#### ARBEITSAUFTRAG 1
Gib den Absatz im Ausgangstext über Hochwasser, der mit „Hochwasser kann ausserdem“ beginnt, als knappe Stichpunktliste wieder und behalte dabei die wesentlichen Fakten bei.
#### ARBEITSAUFTRAG 2
Wofür ist laut dem Ausgangstext über Hochwasser der durch Dauerregen aufgeweichte Boden anfällig?
#### ARBEITSAUFTRAG 3
Schreibe den Ausgangstext über Hochwasser und Trinkwasserversorgung ab der Stelle weiter, an der er endet.

#### AUSGANGSTEXT
+ + +
Hochwasser kann ausserdem zu Schäden an der Infrastruktur der Trinkwasserversorgung führen. Der Eintritt von Flutwasser in das Gebäude eines Grundwasserbrunnens kann Pumpstationen beschädigen oder elektronische Steuerungselemente ausser Betrieb setzen. Ausserdem besteht die Gefahr, dass Flutwasser in den Brunnenschacht gelangt, was eine aufwendige Reinigung des gesamten Brunnens zur Folge hat. Der durch Dauerregen aufgeweichte Boden ist zudem anfällig für Erosionen oder Murgänge, was Trinkwasserleitungen freilegen und zerstören kann. Die Reparatur dieser Einrichtungen ist nicht nur kostspielig, sondern erfordert auch Zeit, was zu einer vorübergehenden Unterbrechung der Wasserversorgung führen kann. Im Extremfall kann die Infrastrukturschädigung so weitreichend sein, dass ganze Gemeinden tagelang oder sogar für Wochen ohne Zugang zu sauberem Trinkwasser bleiben.
+ + +
#### ÜBUNGSDATEN
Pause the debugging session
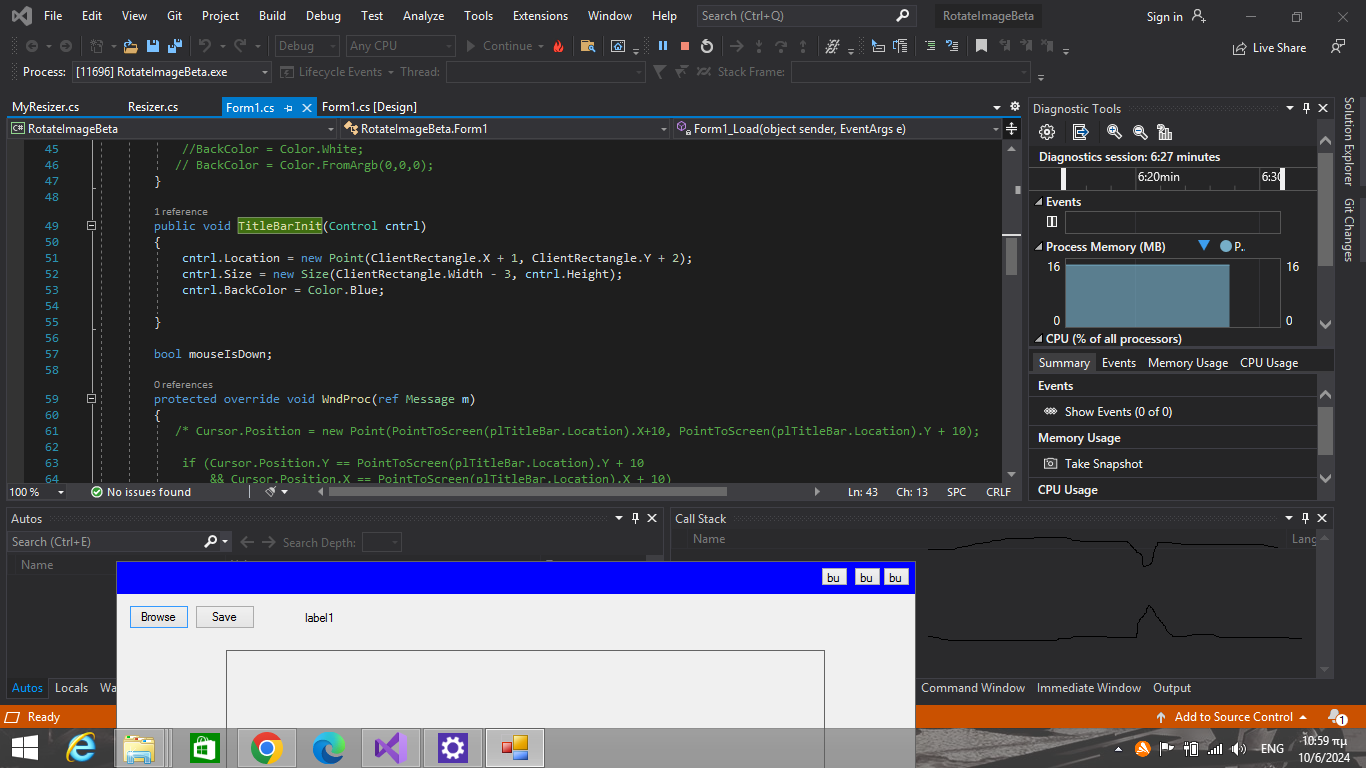 662,46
+ + +
#### ANTWORTFELD 1
- Hochwasser kann die Infrastruktur der Trinkwasserversorgung beschädigen.
- Dringt Flutwasser in das Gebäude eines Grundwasserbrunnens ein, können Pumpstationen beschädigt oder elektronische Steuerungselemente lahmgelegt werden.
- Gelangt Flutwasser in den Brunnenschacht, muss der gesamte Brunnen aufwendig gereinigt werden.
- Durch Dauerregen aufgeweichter Boden neigt zu Erosionen oder Murgängen, die Trinkwasserleitungen freilegen und zerstören können.
- Reparaturen sind teuer und dauern, sodass die Wasserversorgung vorübergehend unterbrochen sein kann.
- Im Extremfall bleiben ganze Gemeinden tage- oder wochenlang ohne sauberes Trinkwasser.

#### ANTWORTFELD 2
Für Erosionen oder Murgänge.

#### ANTWORTFELD 3
Versorgungen, die von wenigen Trinkwasserressourcen abhängig sind, sind besonders durch Hochwasser gefährdet. Ist eine Hauptwasserquelle beeinträchtigt, haben die betroffenen Gemeinden nur begrenzte Alternativen. Generell lohnt es sich für Versorgungen, wenn sie ihre Trinkwasserressourcen diversifizieren und möglichst ein weiteres Standbein aufbauen oder die Vernetzung mit Nachbargemeinden vorantreiben. So kann in Notsituationen auf eine zweite Trinkwasserressource zurückgegriffen oder über Transportleitungen Trinkwasser von benachbarten Wasserversorgungen bezogen werden. Das ist nicht nur im Fall eines Hochwassers hilfreich, sondern stärkt generell die Resilienz der Versorgung gegenüber Naturgefahren, Verunreinigungen oder anderen Beeinträchtigungen der Trinkwasserversorgung. Gerade Grundwasserbrunnen stehen oft in topografisch tieferen Lagen und nicht selten in der Nähe von Oberflächengewässern.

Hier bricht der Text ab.